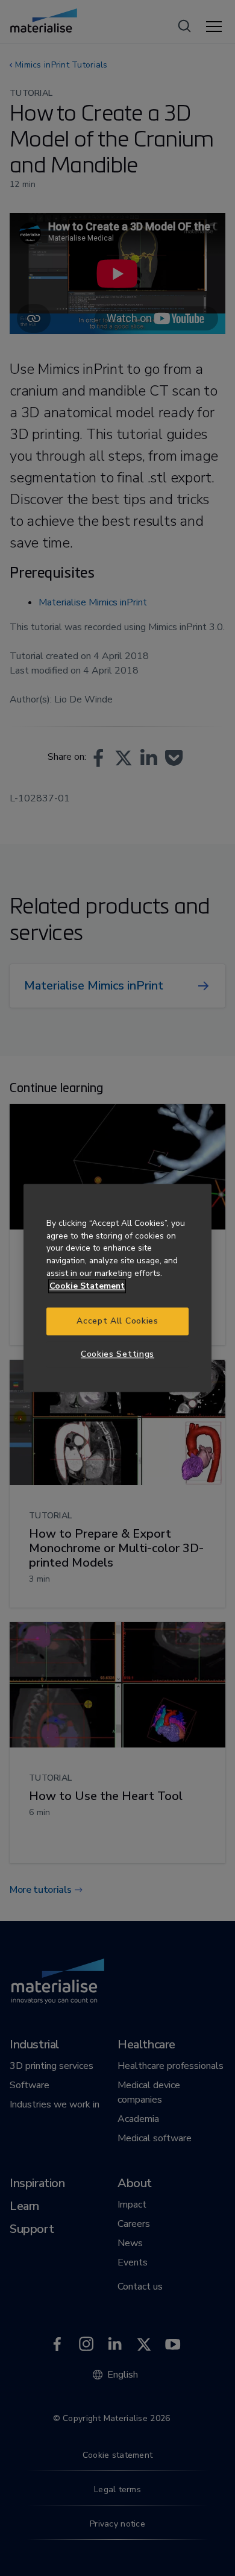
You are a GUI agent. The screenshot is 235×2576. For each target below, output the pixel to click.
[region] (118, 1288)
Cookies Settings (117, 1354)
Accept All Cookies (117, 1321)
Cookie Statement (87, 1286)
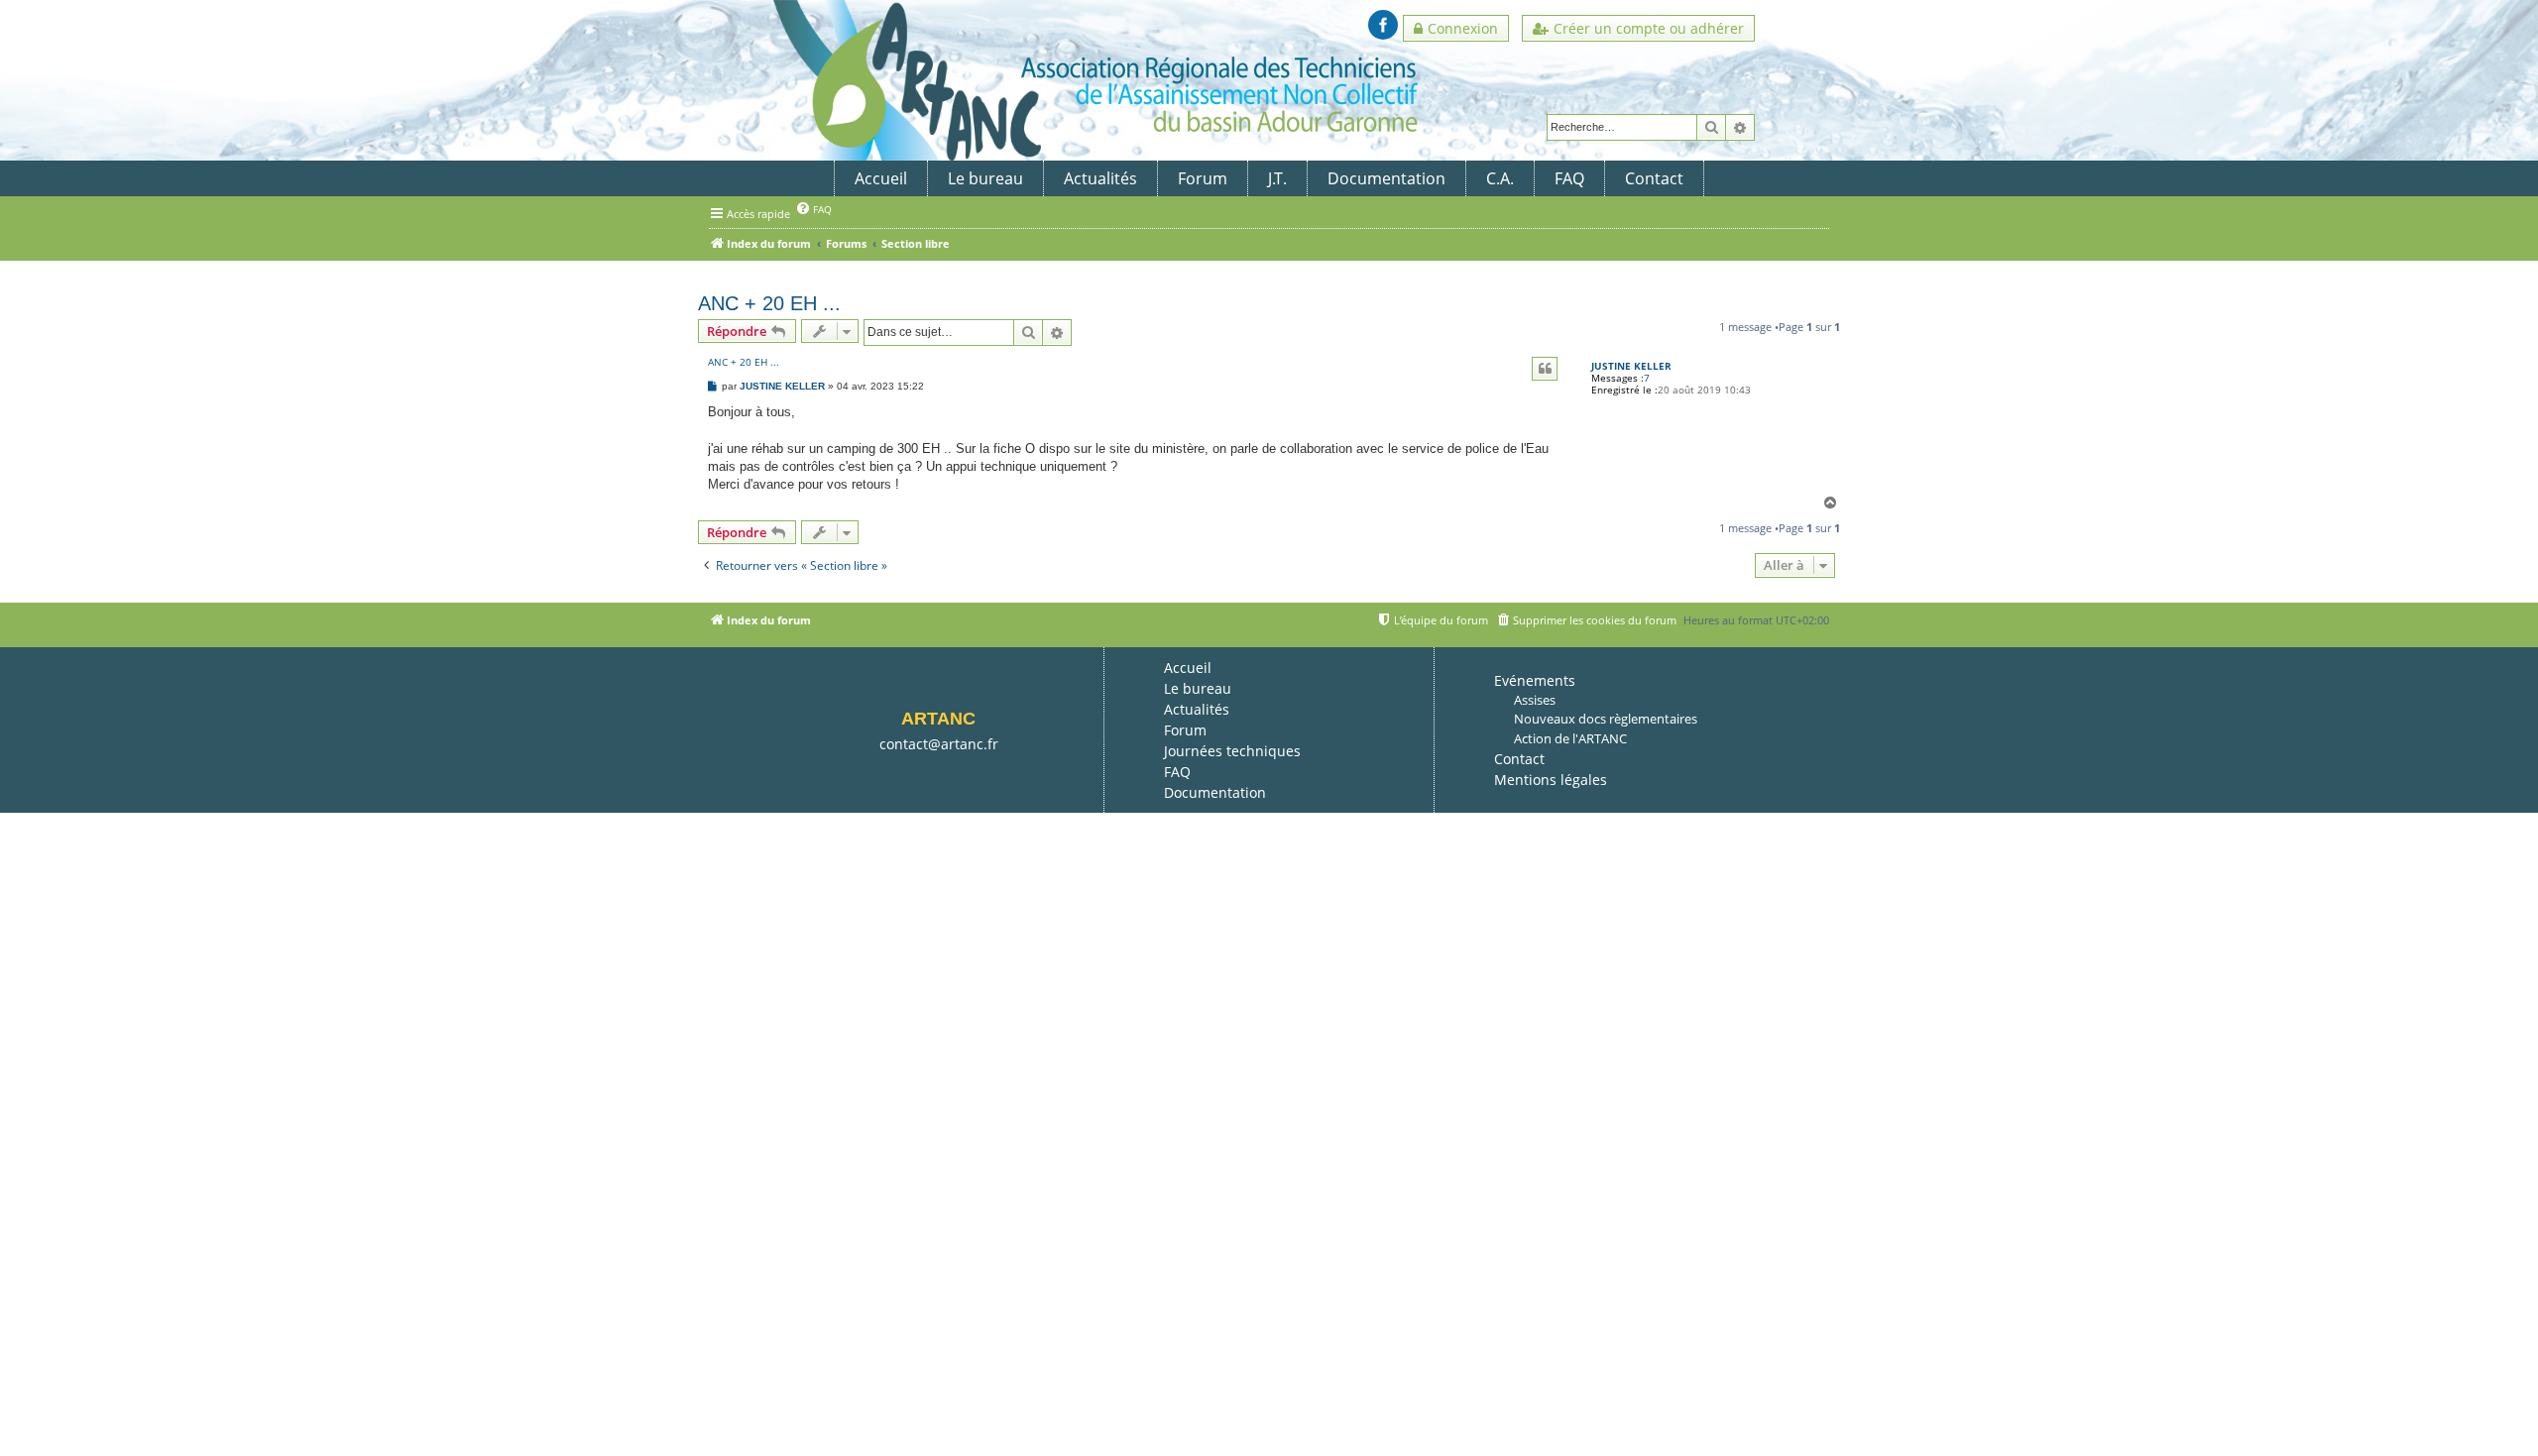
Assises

PROMPT = Give the data again word for word, without pictures.

ANSWER =
You are a GUI agent. The screenshot is 235×2576. For each target below, output the pixel to click.
[region] (118, 1288)
Cookies Settings (117, 1354)
Accept All Cookies (117, 1321)
Cookie Statement (87, 1286)
Assises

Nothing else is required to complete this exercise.